Таким образом, в пылу полемики с Есперсеном Балли впадает в другую крайность. Рассуждения Балли напоминают положения теории круговорота в общей истории и культуре человечества, которая в начале XVIII в. обосновывалась Д. Вико. Р. А. Будагов в этой связи писал: «Нельзя согласиться с Балли, когда он утверждает, что история языка представляет собой своеобразный круговорот, в котором старое просто повторяется в новом (синтетические тенденции латыни как бы воскрешаются в современном аналитическом строе французского языка). В действительности, как то явствует из материала, приводимого самим Балли, синтетические явления французского языка качественно отличаются от аналогичных особенностей языка латинского: достаточно напомнить, что первые опираются преимущественно на словосочетания, тогда как вторые оформляют слово» [Будагов 1955: 411].
Иллюзорным кажется Балли также критерий прогресса, связанный с отношением языка к жизни общества, его социальной функцией. Балли согласен, что в процессе унификации, к которой стремятся все цивилизованные языки, исчезают индивидуальные и диалектные особенности, между членами коллектива исчезают языковые различия. «Подчинение языковой норме (правильно говорить и писать) распространяется на всех членов группы; она (норма) освящена деятельностью школы, престижем литературы и академий» [Baly 1935: 68]. Однако унификация в языке, считает Балли, не всегда совпадает с процессом развития общества, потому что «социальный прогресс влечет за собой возрастающую дифференциацию общественных подгрупп». Следовательно, и язык, находящийся на службе у общества, не унифицируется, а тоже дифференцируется, а это уже осложняет взаимное понимание людей в речевой общении. «Римляне и греки называли всех на “ты”, даже судей, императоров и богов. Мы научились проводить социальное различие, называя людей на “ты” или на “вы”, и границы между разными формами достаточно сложно провести...» [Балли 2003: 65].

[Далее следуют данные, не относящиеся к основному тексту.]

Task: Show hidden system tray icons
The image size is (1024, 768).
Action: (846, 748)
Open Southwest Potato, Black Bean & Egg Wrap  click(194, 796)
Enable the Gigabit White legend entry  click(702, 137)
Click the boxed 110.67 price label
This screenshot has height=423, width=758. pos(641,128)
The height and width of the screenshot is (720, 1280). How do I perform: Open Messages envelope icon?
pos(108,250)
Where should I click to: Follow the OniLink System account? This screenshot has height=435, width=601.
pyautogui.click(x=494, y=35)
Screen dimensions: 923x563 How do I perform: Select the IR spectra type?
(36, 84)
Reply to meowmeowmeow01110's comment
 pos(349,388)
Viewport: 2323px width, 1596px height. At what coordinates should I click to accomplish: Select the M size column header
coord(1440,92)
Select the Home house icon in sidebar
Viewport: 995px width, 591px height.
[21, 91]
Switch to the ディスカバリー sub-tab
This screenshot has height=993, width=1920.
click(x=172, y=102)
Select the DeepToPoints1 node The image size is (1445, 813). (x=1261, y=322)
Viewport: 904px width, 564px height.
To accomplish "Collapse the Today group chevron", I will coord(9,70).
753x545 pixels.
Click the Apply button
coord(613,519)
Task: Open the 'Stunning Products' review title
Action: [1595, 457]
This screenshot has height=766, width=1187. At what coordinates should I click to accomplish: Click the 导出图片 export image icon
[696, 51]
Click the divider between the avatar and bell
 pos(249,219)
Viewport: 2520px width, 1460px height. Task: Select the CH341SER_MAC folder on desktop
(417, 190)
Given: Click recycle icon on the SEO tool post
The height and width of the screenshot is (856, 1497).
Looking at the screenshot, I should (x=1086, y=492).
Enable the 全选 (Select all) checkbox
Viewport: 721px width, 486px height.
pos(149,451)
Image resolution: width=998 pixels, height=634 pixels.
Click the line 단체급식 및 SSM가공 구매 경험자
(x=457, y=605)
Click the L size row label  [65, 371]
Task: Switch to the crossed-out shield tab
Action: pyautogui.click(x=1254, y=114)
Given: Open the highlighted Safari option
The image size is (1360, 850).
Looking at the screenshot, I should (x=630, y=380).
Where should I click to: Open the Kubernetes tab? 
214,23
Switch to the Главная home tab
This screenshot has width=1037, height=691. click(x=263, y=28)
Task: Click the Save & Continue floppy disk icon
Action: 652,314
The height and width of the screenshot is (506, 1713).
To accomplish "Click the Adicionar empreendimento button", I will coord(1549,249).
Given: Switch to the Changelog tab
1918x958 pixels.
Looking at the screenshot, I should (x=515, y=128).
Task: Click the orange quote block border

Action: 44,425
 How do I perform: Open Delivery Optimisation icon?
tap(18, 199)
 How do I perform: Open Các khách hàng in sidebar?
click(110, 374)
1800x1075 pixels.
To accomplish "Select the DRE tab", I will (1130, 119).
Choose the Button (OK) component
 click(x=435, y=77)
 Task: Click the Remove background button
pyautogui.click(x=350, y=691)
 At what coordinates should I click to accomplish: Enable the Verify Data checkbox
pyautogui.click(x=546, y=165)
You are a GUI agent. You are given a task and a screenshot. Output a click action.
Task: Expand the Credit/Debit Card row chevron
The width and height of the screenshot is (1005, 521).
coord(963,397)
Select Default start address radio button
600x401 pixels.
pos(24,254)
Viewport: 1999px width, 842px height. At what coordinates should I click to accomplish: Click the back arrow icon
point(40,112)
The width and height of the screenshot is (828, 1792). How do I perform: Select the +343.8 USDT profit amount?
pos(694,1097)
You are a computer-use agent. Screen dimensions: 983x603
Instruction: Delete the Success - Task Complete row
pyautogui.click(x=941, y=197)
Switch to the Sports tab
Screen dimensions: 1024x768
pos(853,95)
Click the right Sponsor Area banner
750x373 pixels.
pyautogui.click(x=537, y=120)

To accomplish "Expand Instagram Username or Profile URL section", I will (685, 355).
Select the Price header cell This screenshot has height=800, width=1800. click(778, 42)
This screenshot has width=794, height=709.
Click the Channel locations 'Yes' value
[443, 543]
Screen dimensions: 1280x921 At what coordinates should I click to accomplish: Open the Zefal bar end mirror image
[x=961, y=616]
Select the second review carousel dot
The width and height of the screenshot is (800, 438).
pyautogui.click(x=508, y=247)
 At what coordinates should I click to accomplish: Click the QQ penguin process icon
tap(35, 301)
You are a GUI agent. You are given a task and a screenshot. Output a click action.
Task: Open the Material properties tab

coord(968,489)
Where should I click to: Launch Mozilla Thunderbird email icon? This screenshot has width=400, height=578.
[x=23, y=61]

Социальный прогресс характеризуется также ростом профессиональной дифференциации, которая отражается на языке и создает противодействие унификации. Индивиды одной профессии могут быть в местах географически разных, с другой стороны, в одной географической среде могут жить индивиды разных профессий; наконец, индивид может в известных отношениях (материальные условия, профессия, развлечения и пр.) принадлежать не одной среде, а нескольким. Все это отражается на языке, увеличивает языковую пестроту, уничтожает унификацию. Общий язык заимствует из этих профессиональных и классовых диалектов те или иные выражения, обогащающие его и создающие новые средства экспрессивности. Так, в английском языке есть два названия быка: ox – для животного и beef – для жаркого из быка. Это различие обязано своим возникновением языку английских городов. Слово match заимствовано из языка спортсменов; слово rescapé из языка рудокопов перешло в общий язык. В общем языке слова и обороты, вследствие частого употребления, становятся бес цветными, бескрасочными, неэкспрессивными. Выполняя экспрес сивно-аффективную функцию, язык «хватает» эти специальные слова и обороты как более рельефные, яркие. Таким образом, у Балли получается, что новые слова, вливаясь в общий язык, увеличивают, с одной стороны, его богатство, а с другой, – препятствуют унификации.